# [DÉTAILS DE L'EXERCICE]
Traduisez en anglais cette phrase du texte sur le gibier : « Une viande d’été affiche davantage de qualités gustatives qu’une viande d’hiver. »

# [PASSAGE DU TEXTE]
┄┄┄┄┄┄┄┄┄┄

Beaucoup de nos amies et amis ne veulent pas manger de gibier. Les raisons sont multiples : trop fort, ça sent trop le sauvage, on a l’impression de manger de la vase, etc… Quand vous savez que de nos jours un sanglier de 120 kg entier n’est pas âgé de plus de quatre ans, la viande est moins forte qu’à l’époque de nos aïeux. De plus, nos anciens faisaient « faisandés » leur petit gibier et « marinés » les pièces de gros gibier. De nos jours, on mange frais, naturel et légèrement transformé. On peut fabriquer ses boulettes de viande, ses saucisses et ses merguez avec son gibier. On élabore des terrines et des conserves simplement. Certains fument quelques morceaux, comme les filets ou les cuissots. Avec un cuissot de brocard d’été, désossé et coupé en tranches assez fines, macérées dans de l’huile avec des aromates frais, quelques heures suffisent et quand vos invités arrivent, vous passez ces morceaux à la plancha et tous vos convives seront ravis comme Gina qui nous ravit au lit. Une viande d’été affiche davantage de qualités gustatives qu’une viande d’hiver.
Des associations de chasses proposent aux citoyens locaux des plats préparés en barquettes prêtes à mettre au four. Cette idée rapporte plusieurs choses, notamment de l’argent et de la notoriété, localement c’est important. Certains présidents distribuent au fil des jours de chasses et des tableaux, des morceaux de viande aux personnes âgées, aux propriétaires et aux nécessiteux. Nous pouvons trouver des moyens simples et peu coûteux pour partager notre venaison.
Quand j’ai vu en grandes surfaces cette année, pour les fêtes, des prix de l’ordre de 27 euros le kg pour un morceau de gibier préparé, que ce soit biche-sanglier ou chevreuil, de provenance U.E, je reste inquiet pour l’avenir de notre venaison Française. C’est aux producteurs, donc nous « les chasseurs », de prendre les choses en mains et non pas à la grande distribution. Nous préférons jeter ou enterrer notre gibier et les autres acteurs continuent à favoriser les importations ?

┄┄┄┄┄┄┄┄┄┄

# [CONTENU DES DONNÉES]

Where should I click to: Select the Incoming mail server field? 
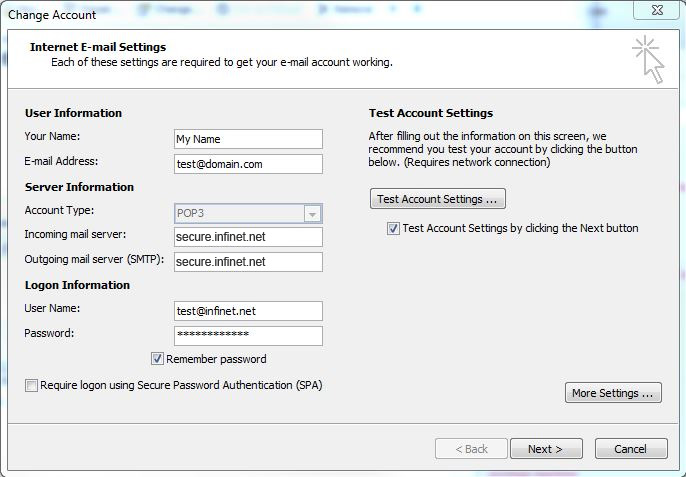248,237
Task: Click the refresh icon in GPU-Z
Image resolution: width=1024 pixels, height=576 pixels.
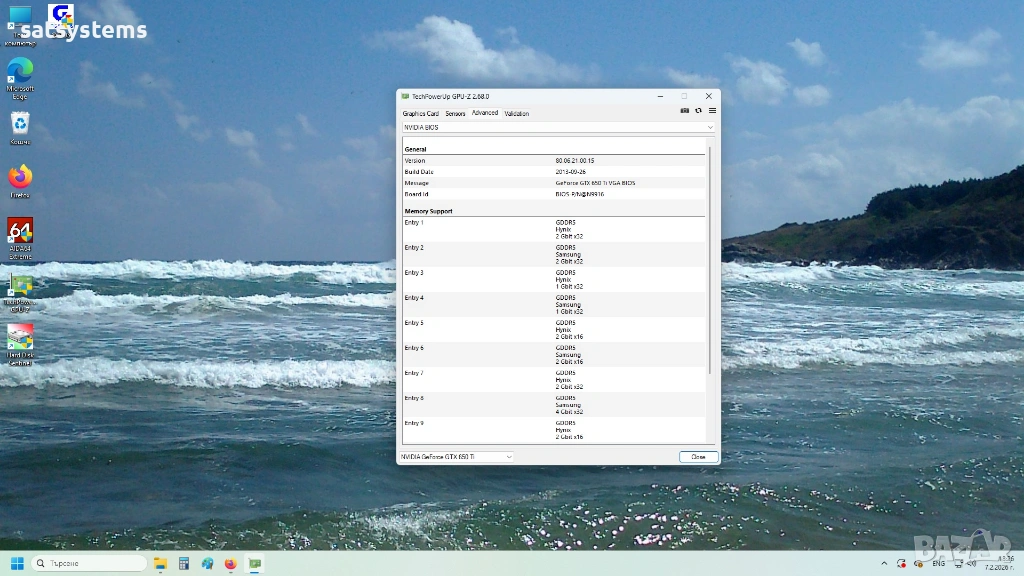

┄┄┄┄┄┄┄┄┄┄

# [EXERCICE CORRIGÉ]
Summer meat offers more flavor qualities than winter meat.